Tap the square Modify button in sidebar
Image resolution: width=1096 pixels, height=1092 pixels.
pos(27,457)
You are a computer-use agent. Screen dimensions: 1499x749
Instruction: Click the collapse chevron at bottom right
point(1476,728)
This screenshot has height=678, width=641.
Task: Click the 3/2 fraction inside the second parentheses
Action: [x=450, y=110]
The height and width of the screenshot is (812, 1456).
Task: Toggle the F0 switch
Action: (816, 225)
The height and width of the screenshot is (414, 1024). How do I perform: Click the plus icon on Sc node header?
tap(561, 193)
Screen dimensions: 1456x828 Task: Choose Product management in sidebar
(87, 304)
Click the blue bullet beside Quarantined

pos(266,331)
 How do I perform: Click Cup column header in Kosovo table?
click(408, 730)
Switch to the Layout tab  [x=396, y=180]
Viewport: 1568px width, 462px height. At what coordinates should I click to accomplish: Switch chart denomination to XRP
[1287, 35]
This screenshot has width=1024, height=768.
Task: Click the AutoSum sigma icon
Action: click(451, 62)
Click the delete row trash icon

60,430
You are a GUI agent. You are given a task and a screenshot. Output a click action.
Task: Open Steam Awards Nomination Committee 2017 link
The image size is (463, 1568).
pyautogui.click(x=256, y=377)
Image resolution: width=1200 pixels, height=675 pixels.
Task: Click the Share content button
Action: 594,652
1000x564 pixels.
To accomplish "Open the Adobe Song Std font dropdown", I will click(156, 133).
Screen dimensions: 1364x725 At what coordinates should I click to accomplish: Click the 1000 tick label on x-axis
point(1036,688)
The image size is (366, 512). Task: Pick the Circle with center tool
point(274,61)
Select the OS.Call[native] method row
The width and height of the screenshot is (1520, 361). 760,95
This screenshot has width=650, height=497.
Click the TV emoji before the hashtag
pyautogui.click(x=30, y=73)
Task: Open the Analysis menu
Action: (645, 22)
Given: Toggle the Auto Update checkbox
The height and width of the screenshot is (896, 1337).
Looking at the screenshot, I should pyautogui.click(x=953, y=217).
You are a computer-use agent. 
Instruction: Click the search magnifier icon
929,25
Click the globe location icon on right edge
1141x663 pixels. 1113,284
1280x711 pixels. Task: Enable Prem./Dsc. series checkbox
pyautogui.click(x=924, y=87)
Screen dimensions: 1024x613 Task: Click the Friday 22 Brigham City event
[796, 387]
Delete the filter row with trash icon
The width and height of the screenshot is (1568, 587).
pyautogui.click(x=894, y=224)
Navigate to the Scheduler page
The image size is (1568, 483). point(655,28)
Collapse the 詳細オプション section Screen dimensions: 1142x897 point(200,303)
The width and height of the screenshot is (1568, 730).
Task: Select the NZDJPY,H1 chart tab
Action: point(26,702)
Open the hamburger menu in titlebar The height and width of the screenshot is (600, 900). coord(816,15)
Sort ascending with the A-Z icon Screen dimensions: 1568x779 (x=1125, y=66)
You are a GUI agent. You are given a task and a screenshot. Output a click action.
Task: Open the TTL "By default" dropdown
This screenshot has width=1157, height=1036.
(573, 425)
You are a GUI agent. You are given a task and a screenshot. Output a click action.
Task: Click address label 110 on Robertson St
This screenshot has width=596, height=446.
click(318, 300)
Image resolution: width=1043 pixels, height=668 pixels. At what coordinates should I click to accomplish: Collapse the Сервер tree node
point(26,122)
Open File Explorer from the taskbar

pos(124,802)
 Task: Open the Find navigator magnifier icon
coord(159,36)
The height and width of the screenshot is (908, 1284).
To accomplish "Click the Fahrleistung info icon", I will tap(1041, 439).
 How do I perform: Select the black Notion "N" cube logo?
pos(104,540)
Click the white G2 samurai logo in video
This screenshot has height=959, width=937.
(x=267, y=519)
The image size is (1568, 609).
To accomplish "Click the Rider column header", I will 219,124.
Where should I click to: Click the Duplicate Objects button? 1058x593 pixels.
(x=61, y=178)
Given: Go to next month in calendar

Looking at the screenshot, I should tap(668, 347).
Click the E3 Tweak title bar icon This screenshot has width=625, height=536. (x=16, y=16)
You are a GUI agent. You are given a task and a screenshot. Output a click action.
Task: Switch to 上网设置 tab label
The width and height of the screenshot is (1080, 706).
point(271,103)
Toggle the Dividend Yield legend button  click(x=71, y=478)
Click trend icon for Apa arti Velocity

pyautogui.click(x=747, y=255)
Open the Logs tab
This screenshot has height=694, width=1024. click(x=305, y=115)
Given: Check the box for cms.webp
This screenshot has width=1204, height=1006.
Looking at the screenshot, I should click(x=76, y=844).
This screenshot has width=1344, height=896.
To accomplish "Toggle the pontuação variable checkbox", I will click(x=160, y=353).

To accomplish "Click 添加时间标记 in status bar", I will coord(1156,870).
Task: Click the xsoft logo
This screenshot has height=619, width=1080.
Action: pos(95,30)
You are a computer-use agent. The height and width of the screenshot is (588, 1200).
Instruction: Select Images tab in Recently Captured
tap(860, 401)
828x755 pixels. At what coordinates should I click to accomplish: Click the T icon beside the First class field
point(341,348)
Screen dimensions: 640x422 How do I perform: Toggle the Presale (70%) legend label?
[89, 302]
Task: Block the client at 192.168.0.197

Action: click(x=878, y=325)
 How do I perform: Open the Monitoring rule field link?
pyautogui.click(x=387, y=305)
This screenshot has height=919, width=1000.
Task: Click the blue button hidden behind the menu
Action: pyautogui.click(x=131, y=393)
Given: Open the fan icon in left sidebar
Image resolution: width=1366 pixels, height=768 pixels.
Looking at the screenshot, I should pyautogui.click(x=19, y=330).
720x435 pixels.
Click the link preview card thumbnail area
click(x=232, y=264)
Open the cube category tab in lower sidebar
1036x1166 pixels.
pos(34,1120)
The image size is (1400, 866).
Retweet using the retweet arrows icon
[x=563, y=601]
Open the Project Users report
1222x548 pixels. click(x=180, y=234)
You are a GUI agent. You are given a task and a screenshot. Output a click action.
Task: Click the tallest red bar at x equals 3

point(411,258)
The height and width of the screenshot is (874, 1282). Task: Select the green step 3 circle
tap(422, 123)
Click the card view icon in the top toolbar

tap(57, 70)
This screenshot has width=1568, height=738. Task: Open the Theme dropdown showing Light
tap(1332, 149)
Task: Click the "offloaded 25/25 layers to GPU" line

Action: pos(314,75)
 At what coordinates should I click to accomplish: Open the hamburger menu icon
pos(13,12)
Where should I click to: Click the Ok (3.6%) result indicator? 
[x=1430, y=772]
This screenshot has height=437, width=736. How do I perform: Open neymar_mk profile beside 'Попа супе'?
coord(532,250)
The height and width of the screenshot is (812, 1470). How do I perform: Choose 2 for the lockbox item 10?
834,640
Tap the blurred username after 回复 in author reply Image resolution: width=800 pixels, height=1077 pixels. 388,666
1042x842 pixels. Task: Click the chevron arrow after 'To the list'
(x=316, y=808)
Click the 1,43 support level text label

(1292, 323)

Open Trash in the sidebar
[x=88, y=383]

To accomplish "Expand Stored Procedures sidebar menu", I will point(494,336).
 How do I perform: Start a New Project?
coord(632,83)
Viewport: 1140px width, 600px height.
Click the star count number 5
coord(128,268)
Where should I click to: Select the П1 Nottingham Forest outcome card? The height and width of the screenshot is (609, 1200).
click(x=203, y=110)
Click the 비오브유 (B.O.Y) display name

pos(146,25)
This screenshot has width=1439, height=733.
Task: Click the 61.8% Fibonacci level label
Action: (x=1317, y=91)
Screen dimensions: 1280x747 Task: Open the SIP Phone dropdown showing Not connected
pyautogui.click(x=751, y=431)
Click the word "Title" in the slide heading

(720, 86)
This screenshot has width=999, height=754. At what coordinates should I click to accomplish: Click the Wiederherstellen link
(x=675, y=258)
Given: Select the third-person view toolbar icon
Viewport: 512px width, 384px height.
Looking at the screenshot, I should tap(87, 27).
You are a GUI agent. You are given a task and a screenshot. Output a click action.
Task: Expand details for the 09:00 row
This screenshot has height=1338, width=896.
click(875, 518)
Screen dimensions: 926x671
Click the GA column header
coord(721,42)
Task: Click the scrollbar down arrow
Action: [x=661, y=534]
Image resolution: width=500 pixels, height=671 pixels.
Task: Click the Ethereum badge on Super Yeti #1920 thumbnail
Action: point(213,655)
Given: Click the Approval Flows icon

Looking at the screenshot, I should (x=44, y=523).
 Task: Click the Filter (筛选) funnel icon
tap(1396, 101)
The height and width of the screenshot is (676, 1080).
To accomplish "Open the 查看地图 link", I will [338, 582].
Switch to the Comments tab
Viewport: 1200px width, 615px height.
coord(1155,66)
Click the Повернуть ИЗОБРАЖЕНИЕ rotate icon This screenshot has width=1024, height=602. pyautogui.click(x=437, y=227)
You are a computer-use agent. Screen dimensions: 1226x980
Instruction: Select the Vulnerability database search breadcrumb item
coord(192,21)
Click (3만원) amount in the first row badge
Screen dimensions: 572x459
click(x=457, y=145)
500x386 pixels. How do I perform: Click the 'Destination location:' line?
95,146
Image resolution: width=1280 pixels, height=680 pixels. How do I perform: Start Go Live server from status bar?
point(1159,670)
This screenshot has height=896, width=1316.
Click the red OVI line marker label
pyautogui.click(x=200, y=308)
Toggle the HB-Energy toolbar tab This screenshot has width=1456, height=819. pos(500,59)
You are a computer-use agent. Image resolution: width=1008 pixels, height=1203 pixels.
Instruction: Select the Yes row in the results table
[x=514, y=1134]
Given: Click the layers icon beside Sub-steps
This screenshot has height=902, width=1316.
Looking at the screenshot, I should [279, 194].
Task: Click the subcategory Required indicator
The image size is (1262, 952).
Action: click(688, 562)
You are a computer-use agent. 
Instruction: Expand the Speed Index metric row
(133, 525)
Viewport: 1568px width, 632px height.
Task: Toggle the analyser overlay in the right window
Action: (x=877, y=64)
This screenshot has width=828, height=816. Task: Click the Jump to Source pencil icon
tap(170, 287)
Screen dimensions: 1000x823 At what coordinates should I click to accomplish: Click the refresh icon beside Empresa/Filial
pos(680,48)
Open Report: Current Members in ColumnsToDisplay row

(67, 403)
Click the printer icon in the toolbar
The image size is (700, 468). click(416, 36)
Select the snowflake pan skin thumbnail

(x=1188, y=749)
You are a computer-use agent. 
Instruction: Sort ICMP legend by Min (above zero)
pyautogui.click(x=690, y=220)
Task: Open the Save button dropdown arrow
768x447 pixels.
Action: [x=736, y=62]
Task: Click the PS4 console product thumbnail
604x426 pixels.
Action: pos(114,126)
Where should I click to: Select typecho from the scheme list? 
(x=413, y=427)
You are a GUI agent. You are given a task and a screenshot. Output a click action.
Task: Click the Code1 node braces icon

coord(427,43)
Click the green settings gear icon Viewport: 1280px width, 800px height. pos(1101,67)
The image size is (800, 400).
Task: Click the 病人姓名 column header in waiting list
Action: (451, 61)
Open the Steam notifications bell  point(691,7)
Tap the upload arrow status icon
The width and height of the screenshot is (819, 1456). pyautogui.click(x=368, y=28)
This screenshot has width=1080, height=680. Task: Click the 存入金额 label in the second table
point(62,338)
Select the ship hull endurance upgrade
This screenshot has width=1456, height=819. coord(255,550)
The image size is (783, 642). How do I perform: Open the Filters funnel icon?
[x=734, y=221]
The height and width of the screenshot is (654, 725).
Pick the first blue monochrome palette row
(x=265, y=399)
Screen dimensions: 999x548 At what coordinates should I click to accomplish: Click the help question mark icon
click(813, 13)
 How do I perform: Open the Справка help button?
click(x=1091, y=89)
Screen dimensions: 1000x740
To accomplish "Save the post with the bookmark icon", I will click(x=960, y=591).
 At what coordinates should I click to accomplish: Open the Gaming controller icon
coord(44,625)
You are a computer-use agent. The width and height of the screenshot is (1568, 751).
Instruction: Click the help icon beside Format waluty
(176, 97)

══════════════════════════════

◆ **YOUR INSTRUCTIONS**: Show me all lines in the records that contain "Steam".

◆ **EXPECTED OUTPUT**:
Task: Open Steam Awards Nomination Committee 2017 link
Open the Steam notifications bell  point(691,7)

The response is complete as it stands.